What is needed: Return everything from "Although a Beneficial" down to "by such broker." in the proxy voting text below, copied word for word.

Supplied text:
☆ ☆ ☆

Although a Beneficial Shareholder may not be recognized directly at the Meeting for the purposes of voting Common Shares registered in the name of his broker, a Beneficial Shareholder may attend the Meeting as proxyholder for the registered shareholder and vote the Common Shares in that capacity. Beneficial Shareholders who wish to attend the Meeting and indirectly vote their Common Shares as proxyholder for the registered shareholder, should enter their own names in the blank space on the form of proxy provided to them and return the same to their broker (or the broker’s agent) in accordance with the instructions provided by such broker.

If you have any questions respecting the voting of Common Shares held through a broker or other intermediary, please contact that broker or other intermediary for assistance. All references to Shareholders in this Information Circular and the accompanying Instrument of Proxy and Notice of Meeting are to Shareholders of record, unless specifically stated otherwise.

Revocability of Proxy

A Shareholder who has given a proxy has the power to revoke it. In addition to revocation in any other manner permitted by law, a registered Shareholder who has given a proxy may revoke it by: (i) executing a proxy bearing a later date or by executing a valid notice of revocation, either of the foregoing to be executed by the registered Shareholder or the registered Shareholder’s authorized attorney in writing, or, if the registered Shareholder is a corporation, under its corporate seal by an officer or attorney duly authorized, and by delivering the proxy bearing a later date to Computershare, at least 48 hours (excluding Saturdays, Sundays and holidays) before the Meeting or the adjournment thereof at which the proxy is to be used, or to the chairman of the Meeting on the day of the Meeting or any reconvening thereof, or in any other manner provided by law; or (ii) personally attending the Meeting and voting the registered Shareholder’s Common Shares.

☆ ☆ ☆

Supplied data:
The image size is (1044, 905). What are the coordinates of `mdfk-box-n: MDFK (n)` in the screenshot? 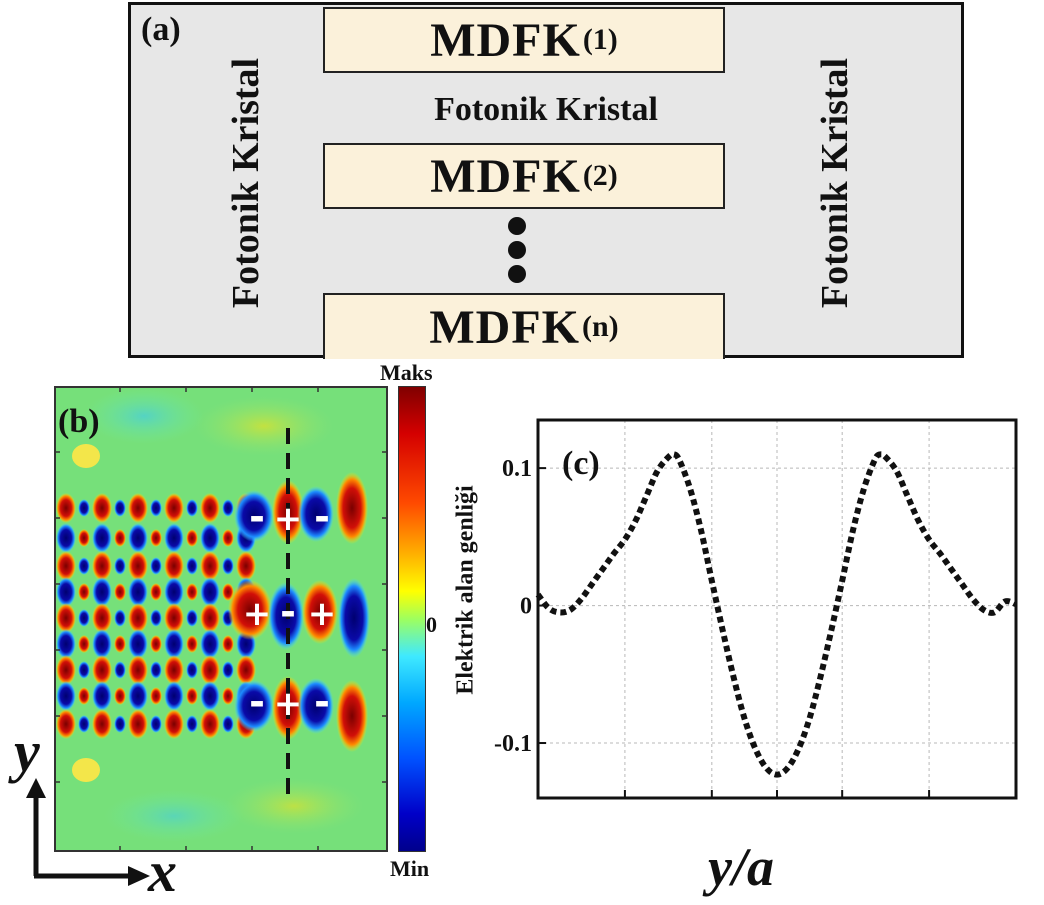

☆ ☆ ☆

Answer below:
Although a Beneficial Shareholder may not be recognized directly at the Meeting for the purposes of voting Common Shares registered in the name of his broker, a Beneficial Shareholder may attend the Meeting as proxyholder for the registered shareholder and vote the Common Shares in that capacity. Beneficial Shareholders who wish to attend the Meeting and indirectly vote their Common Shares as proxyholder for the registered shareholder, should enter their own names in the blank space on the form of proxy provided to them and return the same to their broker (or the broker’s agent) in accordance with the instructions provided by such broker.